Según ha demostrado el historiador Timothy Snyder, entre otros, la propaganda digital, propulsión de anuncios incendiarios en distintas plataformas de internet, y la creación de bots capaces de difundir noticias falsas y alterar el pensamiento de la ciudadanía fueron cruciales tanto en la aprobación del Brexit como en la victoria de Trump en 2016. Parece que no hemos aprendido nada de escándalos como el de Cambridge Analytica, o el famoso Pizzagate, donde un grupo de personas fanatizadas llegaron a creer que una pizzería ocultaba una red de pedofilia vinculada al Partido Demócrata de Estados Unidos. Sabemos que las fake news circulan mucho más rápido que la información verídica, y también que la transmisión de bulos vía Whatsapp fue, parcialmente, la causa de que Bolsonaro alcanzase la presidencia en 2019. El auge de la ultraderecha entre los jóvenes apunta a un problema multifactorial que tiene que ver con la fractura generacional y las perspectivas de un futuro desolador, pero no es casualidad que esa franja etaria sea de las más expuestas a las pantallas, aunque éstas hayan colonizado asimismo las rutinas de sus mayores. Obviamente, recurrir a las mismas tácticas deleznables supondría una ruptura ética con los valores tradicionales de la izquierda, pero negar en rotundo la circunstancia virtual y enfatizar, únicamente, la construcción de comunidades a pie de calle es un error estratégico: porque el universo paralelo de las redes, en posesión de magnates a quienes la democracia probablemente importe casi nada, continuará su curso y su daño.  

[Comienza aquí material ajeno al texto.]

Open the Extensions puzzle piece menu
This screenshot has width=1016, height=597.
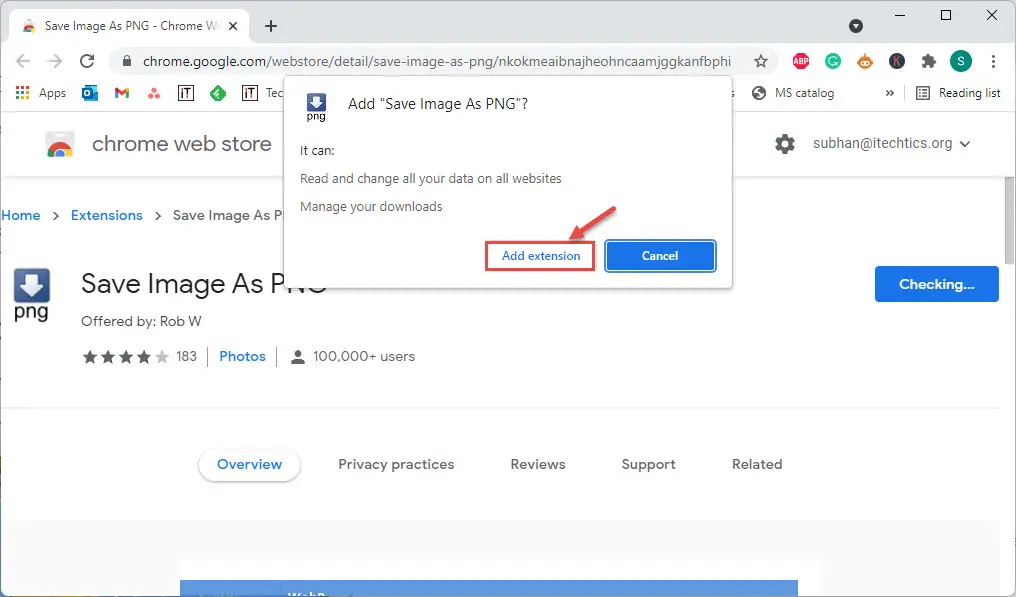pos(929,61)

Por eso, líderes como Alexandria Ocasio-Cortez, una de las pocas congresistas millennial de la potencia norteamericana, se volcó con fruición en la elaboración de un personaje accesible desde la pantalla y, a la vez que tocaba a las puertas vecinales, realizaba crónicas en Instagram o TikTok, una práctica que ha garantizado su presencia en la cámara de representantes sin aceptar financiación de grandes lobbies. Por eso, discrepo respetuosamente de quienes apuestan por priorizar la siembra de culturas asamblearias junto al arraigo territorial sobre la gestión del avispero Twitter (o X), como ha implicado Antonio Maíllo, coordinador de IU, en declaraciones recientes, pues ambas acciones son igualmente necesarias, aunque parezcan contradictorias. De hecho, el contrasentido nos lo aporta el mundo mismo: bifurcado entre unas raíces con cada vez menos suelo fértil y el holograma mercantilizado del abismo cibernético, la izquierda institucional no puede permitirse abandonar ningún espacio. Esto lo ha entendido perfectamente la ultraderecha global, articulada en torno a la posverdad y el reclutamiento de unos ciudadanos desmoralizados a quienes, tal como señala Snyder, mueven "las emociones diarias" y no tanto las reformas concretas, a pesar de que éstas se diseñen a favor de su bienestar. 

El clic, el like, el troll, lo viral se han impuesto, me temo, para quedarse. Habrá que jugar con herramientas impropias, tratando de moldear un terreno fabricado para partir con desventaja, pero no desdeñarlo. Así, el dilema no radicaría en elegir entre Twitter o la calle, sino más bien se deberían expandir fichas por los dos tableros, a sabiendas de que el primero es un campo de minas. Cómo hacer para, aun así, atender a la moral y la verdad como principio irrenunciable es la gran pregunta.